In Corinth, Paul dealt with these religious Christians as well. These people were damaging their witness to the Jews and the Greeks that did not know Christ through their hyper-legalism. The people were still struggling to separate the laws of Judaism from the freedom of a relationship with Jesus. They would dine with a friend but refuse to eat foods prepared for them because it disagreed with their moral compass. Paul addresses the issue in 1 Corinthians 10. He says “Let no one seek his own good, but the good of his neighbor…If one of the unbelievers invites you to dinner and you are disposed to go, eat whatever is set before you without raising any question on the ground of conscience — I do not mean YOUR conscience, but his. For why should my liberty be determined by someone else’s conscience“ (10:27-29 ESV).

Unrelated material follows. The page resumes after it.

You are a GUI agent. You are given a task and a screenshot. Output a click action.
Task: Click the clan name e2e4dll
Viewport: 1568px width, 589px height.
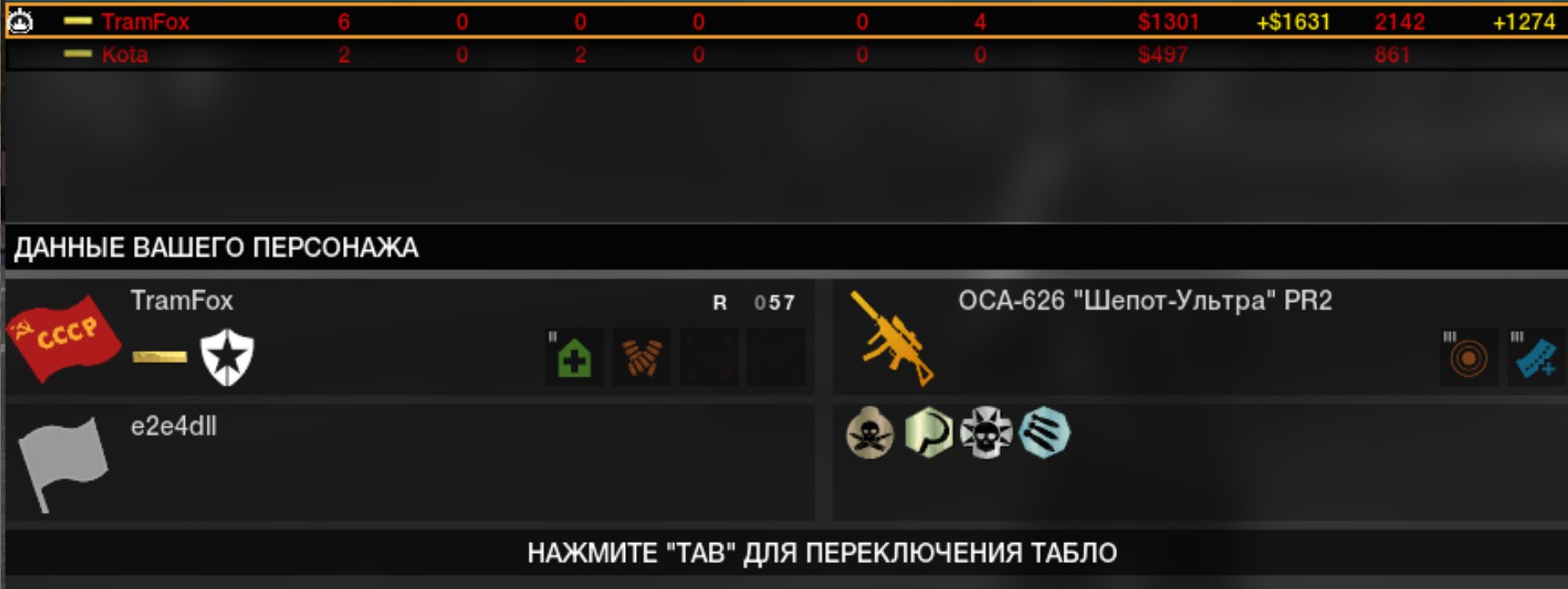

The practice of Christianity is love, not condemnation. This passage is not meant to give freedom to sin. It is not meant to completely invalidate God’s law. Some people use this verse to give license to a dual lifestyle of immorality and Christianity. But this passage is not a “Get Out of Jail Free” card for Christians. It is simply a wake-up call to the overly religious Christians out there. What it means in layman terms is this: STOP BEING WEIRD!
Being wise is one thing. Following God’s leading for your life is wonderful. Sticking to moral convictions is awesome. But condemning your neighbor is not. We, as Christ-followers, must figure out how to love people. We have to figure out how to live to the glory of God AND to love our friends. It’s time to stop being the weird Christian and start being the loving Christ-follower.

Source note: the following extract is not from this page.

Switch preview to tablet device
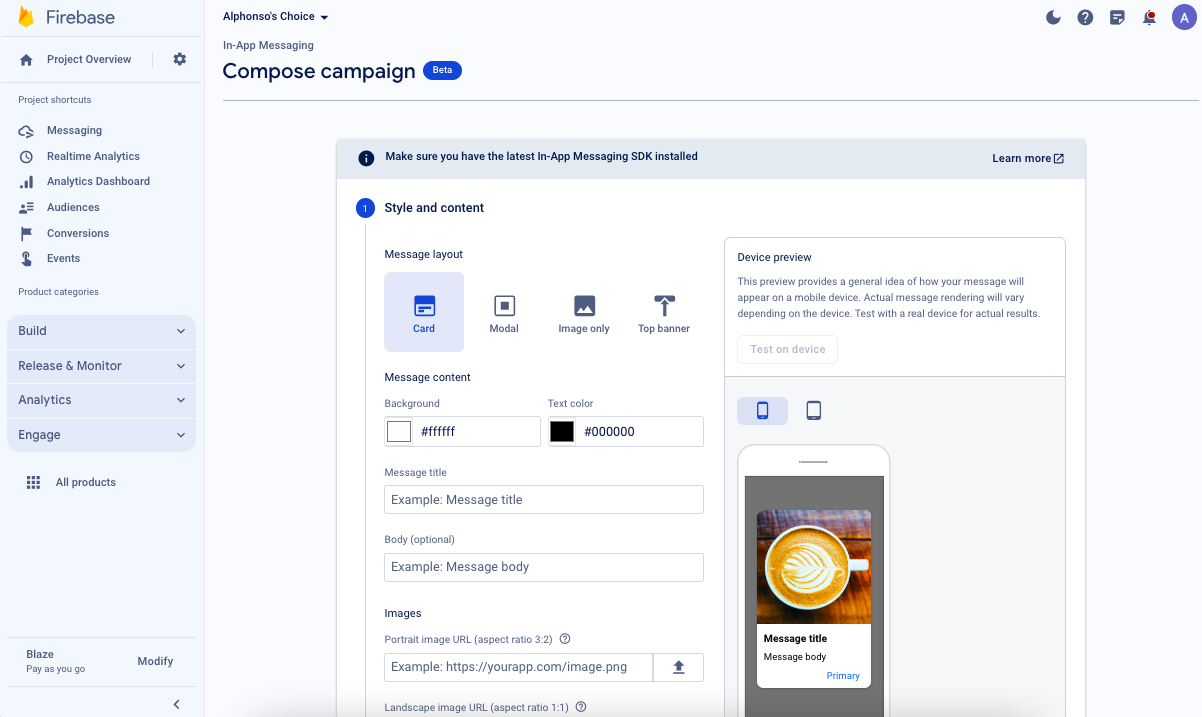 click(813, 410)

Religion is not a loving institution. It tells us that if we are just good enough, moral enough, faithful enough, we can somehow convince God to love us. This, friends, is false. Religion is a strict set of rules. RELATIONSHIP with JESUS is FREEDOM! It’s freedom to live the life He created for you. It is freedom to love other people. It is freedom to learn to live your life to lift Jesus up and to enjoy the journey. Relationship with Jesus is not the anti-law. It’s a compliment to the law. If we can learn how to truly love God and love people, we will discover how to live inside His moral boundaries AND to live in freedom. This balance will never offend an unbeliever. This balance will never damage your testimony.

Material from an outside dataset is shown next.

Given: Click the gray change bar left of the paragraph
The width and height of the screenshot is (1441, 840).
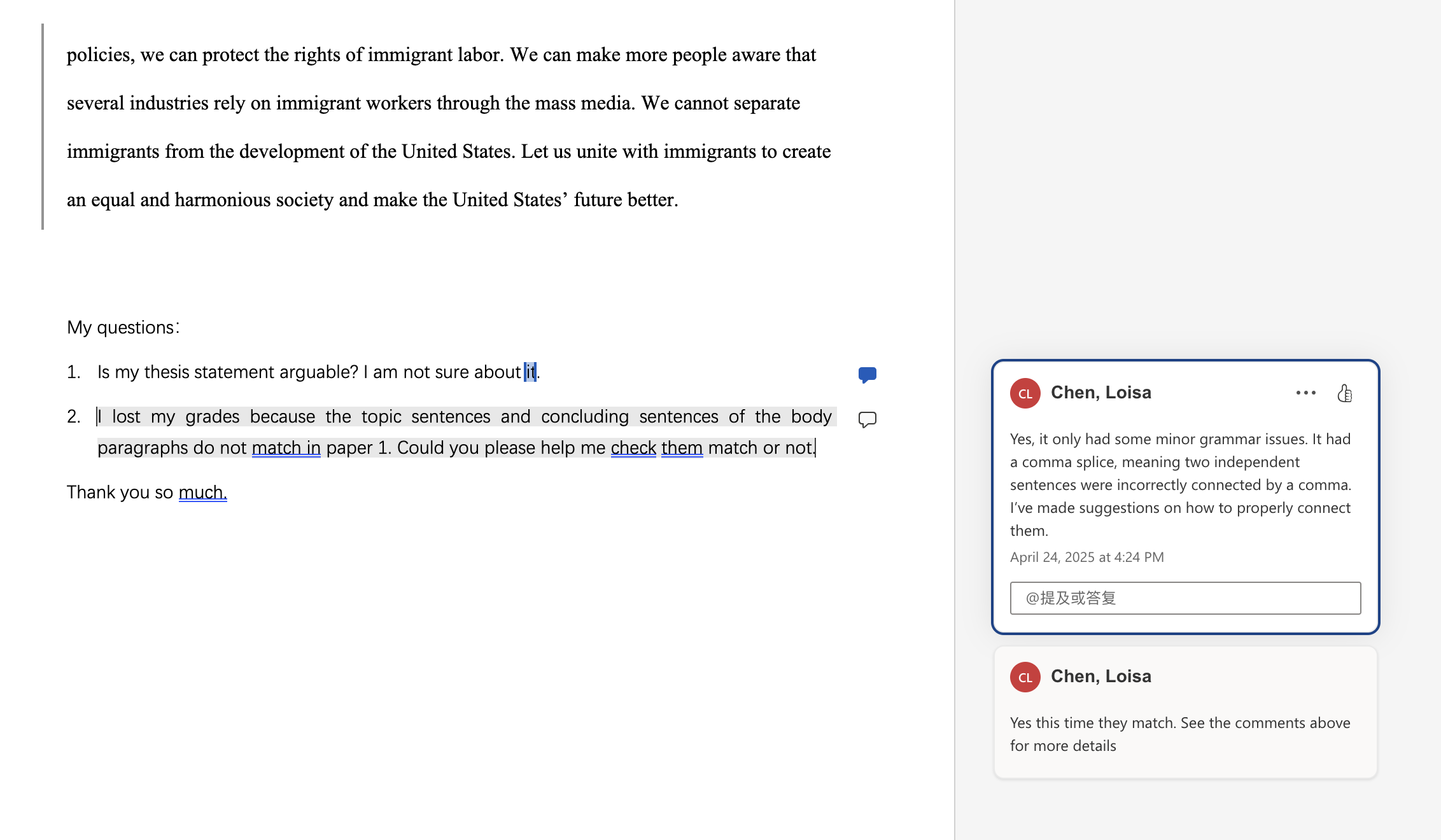Looking at the screenshot, I should pyautogui.click(x=43, y=127).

Saying no to sin is the idea. Being uber-religious and condemning others for their actions is not the idea. We have to learn to make our lives fit God, not to make God fit our lives. Hence, my favorite verse in the entire Bible:
And when I am lifted up from the earth, I will draw everyone to myself. – John 12:32 (NLT).
Friends, let’s find a way to love God and love people. Let’s find a way to lift Christ up in all of our actions…in the way we live our lives. Let’s find a way to not condemn unbelievers. Let’s find a better way to love people. Let’s find freedom! Let’s find a way to “do it all for the glory of God.”
“Religion is not good. Religion killed Jesus.” – Mark Driscoll.